An eBay screenshot showing many grossly overpriced ROG Xbox Ally X systems.
(Image credit: eBay)

If you're looking at picking up one of the new ASUS ROG Xbox Ally X machines — and we wouldn't blame you, because they do look pretty sweet — we have some advice: namely, don't buy one off eBay. Yes, scalpers are already trying to move pre-orders for the system, and they're pushing them for as much as 2.5 times the manufacturer's suggested retail price of $999 USD. No, we're not kidding; see for yourself.

Seriously, don't buy this. If you really want a ROG Xbox Ally X, head right on over to Best Buy, where you can still pre-order the thing ahead of its October 16 release date for the standard price of $999—a price that's already a little contentious given that performance is likely to be only slightly ahead of the extant $899 ROG Ally X despite that machine being based on the previous-generation Z1 Extreme processor.

Check out the one "marked down" from $3570. (Image credit: eBay)

We haven't tested the Ryzen Z2 Extreme ourselves yet, but benchmarks out of China for MSI's Claw A8 with the chip put it slightly ahead of Intel's Core Ultra 7 258V in the MSI Claw 8 AI+, although the gap was vanishingly small.

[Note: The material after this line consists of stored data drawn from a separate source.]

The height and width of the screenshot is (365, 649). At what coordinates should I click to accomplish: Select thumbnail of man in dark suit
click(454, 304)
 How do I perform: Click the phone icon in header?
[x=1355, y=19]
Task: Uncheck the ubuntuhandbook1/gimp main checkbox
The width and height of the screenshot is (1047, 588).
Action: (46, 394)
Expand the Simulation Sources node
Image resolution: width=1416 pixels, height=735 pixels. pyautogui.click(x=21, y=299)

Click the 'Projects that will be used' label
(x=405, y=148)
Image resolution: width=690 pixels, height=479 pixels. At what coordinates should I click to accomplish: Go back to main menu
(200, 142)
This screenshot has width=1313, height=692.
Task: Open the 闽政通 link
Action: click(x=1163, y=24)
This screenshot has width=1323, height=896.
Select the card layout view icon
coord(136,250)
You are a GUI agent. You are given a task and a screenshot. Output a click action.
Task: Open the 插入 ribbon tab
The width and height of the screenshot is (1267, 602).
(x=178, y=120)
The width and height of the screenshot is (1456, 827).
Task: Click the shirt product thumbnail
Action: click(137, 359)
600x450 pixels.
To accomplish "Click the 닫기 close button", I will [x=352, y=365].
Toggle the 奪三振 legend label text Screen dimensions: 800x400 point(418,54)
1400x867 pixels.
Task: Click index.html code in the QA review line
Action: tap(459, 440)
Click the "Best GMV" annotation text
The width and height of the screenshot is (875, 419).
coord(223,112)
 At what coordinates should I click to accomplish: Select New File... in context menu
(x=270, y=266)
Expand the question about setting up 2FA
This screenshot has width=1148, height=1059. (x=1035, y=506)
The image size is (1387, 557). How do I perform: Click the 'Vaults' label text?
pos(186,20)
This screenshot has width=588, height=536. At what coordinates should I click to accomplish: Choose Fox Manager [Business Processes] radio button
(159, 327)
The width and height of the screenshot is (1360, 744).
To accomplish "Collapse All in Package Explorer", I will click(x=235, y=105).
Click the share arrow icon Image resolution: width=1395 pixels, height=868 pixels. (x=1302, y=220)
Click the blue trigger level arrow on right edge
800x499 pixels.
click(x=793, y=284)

Considering that Lunar Lake is often not far ahead of the original Ryzen Z1 Extreme, this mirrors what we've seen in laptops, where the Ryzen AI 300 series' integrated GPU rarely puts much space between itself and the Ryzen AI 200 series, formerly known as the Ryzen 8040 series, codenamed Hawk Point. The Ryzen Z1 Extreme is also Hawk Point.

If you're really keen for a significant uplift in handheld performance versus the wave of Hawk Point-based machines, like the original ASUS ROG Ally, the Lenovo Legion Go, the Ayaneo Kun, the GPD Win 4, and many others, then what you're going to be looking for is a system based on the AMD Ryzen AI Max 300 family. These chips are fundamentally much larger, featuring desktop-class CPU cores, significantly wider GPUs, and a double-wide memory bus to prevent bandwidth bottlenecks.

Ryzen AI Max processors are not cheap, and as it happens, many of the systems sporting these SoCs seem to be coming in right around the prices asked by the ROG Xbox Ally X scalpers. If you've got $2,500 to drop on a handheld, maybe check out the GPD Win 5, Ayaneo's Next 2, and the just-announced OneXFly Apex, all of which are based on this chip, codenamed Strix Halo. They're going to offer you real premium features that you won't find on the ROG Xbox Ally X, including OLED screens, detachable batteries, and legitimate console-like performance. Of course, there's the question of whether you should spend $2500 on a machine with console-like performance, but that's your judgment call to make, not ours.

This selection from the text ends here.